EFENova York

A vacina contra a Covid-19 da Moderna demonstrou uma eficácia de 96% em testes clínicos com crianças e adolescentes de 12 a 17 anos, segundo anunciou nesta quinta-feira a empresa americana.

De acordo com Moderna, a vacina foi geralmente bem tolerada e não gerou, até agora, quaisquer preocupações sérias de segurança, com efeitos colaterais semelhantes aos relatados em adultos, incluindo dores de cabeça, fadiga e calafrios.

Os dados baseiam-se em um estudo inicial com mais de 3.000 participantes nos Estados Unidos que receberam pelo menos uma dose da vacina.

Até agora, a vacina da Moderna está licenciada para maiores de 18 anos, enquanto a vacina da Pfizer/BioNTech, produzida com tecnologia semelhante, pode ser utilizada a partir dos 16 anos atualmente, enquanto espera-se que seja aprovada em breve nos EUA para crianças com mais de 12 anos.

A Pfizer anunciou esta semana que também planeja obter aprovação de emergência para sua vacina em crianças de 2 a 11 anos em setembro e para as de 6 meses a 2 anos em novembro.

Embora não tenha estabelecido uma linha temporal, a Moderna também tem um estudo de fase 2 em curso com crianças de 6 meses a 11 anos.

A empresa de biotecnologia também anunciou que planeja pedir este mês nos EUA a aprovação total da sua vacina, que até agora tem sido utilizada sob uma autorização de emergência, o que lhe permitiria começar a vendê-la diretamente e não apenas através do governo.

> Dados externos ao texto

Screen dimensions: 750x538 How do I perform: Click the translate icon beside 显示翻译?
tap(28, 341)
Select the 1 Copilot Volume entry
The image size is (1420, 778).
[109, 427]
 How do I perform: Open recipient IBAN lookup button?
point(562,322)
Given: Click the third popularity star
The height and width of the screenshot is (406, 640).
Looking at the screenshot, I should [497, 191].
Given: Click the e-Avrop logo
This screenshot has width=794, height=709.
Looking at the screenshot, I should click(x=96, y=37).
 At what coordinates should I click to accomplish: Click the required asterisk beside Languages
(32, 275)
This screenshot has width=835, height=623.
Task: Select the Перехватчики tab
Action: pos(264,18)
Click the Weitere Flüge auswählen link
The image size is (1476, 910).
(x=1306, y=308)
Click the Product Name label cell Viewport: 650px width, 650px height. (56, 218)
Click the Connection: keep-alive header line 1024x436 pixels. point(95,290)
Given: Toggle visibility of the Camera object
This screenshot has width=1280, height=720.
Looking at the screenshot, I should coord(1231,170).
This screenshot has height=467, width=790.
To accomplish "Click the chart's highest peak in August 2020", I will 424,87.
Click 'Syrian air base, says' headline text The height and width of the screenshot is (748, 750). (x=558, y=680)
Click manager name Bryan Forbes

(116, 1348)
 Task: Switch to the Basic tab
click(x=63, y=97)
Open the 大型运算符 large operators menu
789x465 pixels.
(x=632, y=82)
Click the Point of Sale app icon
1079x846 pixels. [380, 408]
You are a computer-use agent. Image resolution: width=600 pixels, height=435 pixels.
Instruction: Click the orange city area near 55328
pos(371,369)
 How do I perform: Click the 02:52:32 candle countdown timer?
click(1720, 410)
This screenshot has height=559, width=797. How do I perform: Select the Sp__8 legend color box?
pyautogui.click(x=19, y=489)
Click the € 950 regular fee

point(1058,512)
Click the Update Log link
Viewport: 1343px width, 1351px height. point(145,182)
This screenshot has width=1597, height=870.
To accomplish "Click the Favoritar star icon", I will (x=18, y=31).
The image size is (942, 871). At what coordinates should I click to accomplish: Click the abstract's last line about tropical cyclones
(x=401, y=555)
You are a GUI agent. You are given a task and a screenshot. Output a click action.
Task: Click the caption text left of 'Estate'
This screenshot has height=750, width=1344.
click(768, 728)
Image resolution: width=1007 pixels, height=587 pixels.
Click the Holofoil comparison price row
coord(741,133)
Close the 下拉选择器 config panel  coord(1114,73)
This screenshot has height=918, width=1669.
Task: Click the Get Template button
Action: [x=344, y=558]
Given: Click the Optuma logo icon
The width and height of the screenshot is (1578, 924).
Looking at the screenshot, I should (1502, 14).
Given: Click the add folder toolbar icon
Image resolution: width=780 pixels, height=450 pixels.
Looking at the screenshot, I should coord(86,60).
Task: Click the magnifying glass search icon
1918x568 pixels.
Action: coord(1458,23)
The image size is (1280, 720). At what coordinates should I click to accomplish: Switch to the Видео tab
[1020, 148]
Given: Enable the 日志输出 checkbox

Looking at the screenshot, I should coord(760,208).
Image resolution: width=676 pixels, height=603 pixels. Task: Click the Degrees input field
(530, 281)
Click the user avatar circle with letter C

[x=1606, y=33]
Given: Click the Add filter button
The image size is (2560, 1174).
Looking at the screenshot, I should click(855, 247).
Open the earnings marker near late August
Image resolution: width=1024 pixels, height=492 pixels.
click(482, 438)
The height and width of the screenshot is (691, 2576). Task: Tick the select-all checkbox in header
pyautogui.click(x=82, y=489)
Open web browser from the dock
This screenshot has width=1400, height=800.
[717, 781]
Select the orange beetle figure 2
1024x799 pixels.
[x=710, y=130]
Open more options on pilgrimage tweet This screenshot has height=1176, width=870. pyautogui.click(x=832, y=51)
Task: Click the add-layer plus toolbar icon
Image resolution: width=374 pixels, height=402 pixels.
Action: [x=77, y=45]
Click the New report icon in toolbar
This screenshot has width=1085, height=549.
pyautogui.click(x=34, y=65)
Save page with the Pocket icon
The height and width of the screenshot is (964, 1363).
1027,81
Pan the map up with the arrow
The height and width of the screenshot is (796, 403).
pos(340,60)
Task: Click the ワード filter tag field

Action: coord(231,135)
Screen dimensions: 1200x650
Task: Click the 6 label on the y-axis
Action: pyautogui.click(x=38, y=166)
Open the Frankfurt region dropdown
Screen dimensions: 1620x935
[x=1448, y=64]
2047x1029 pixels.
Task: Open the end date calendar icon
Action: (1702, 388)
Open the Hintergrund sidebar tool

A Moderna, que divulgou hoje seus resultados trimestrais, ganhou US$ 1,7 bilhão entre janeiro e março graças às vendas da sua vacina contra a Covid-19, o que lhe permitiu fechar o primeiro trimestre do ano com um lucro de US$ 1,2 bilhão, o primeiro lucro líquido da sua história.

Na quarta-feira, a empresa já havia anunciado que a dose de reforço que está testando para combater as variantes de vírus do Brasil e da África do Sul mostrou resultados promissores, uma vez que aumenta a presença de anticorpos que neutralizam esses vírus mutantes.

Além disso, anunciou que uma dose de reforço de outra vacina que desenvolveu, chamada mRNA-1273.351, gerou uma resposta imunológica ainda melhor do que a sua atual vacina contra a variante sul-africana.

Durante a apresentação dos resultados, o CEO da Moderna, Stéphane Bancel, previu que novas variantes do vírus continuarão a surgir nos próximos meses, à medida que o inverno chega ao hemisfério sul.

"Acreditamos que serão necessárias vacinas de reforço porque pensamos que o vírus não vai desaparecer", destacou Bancel.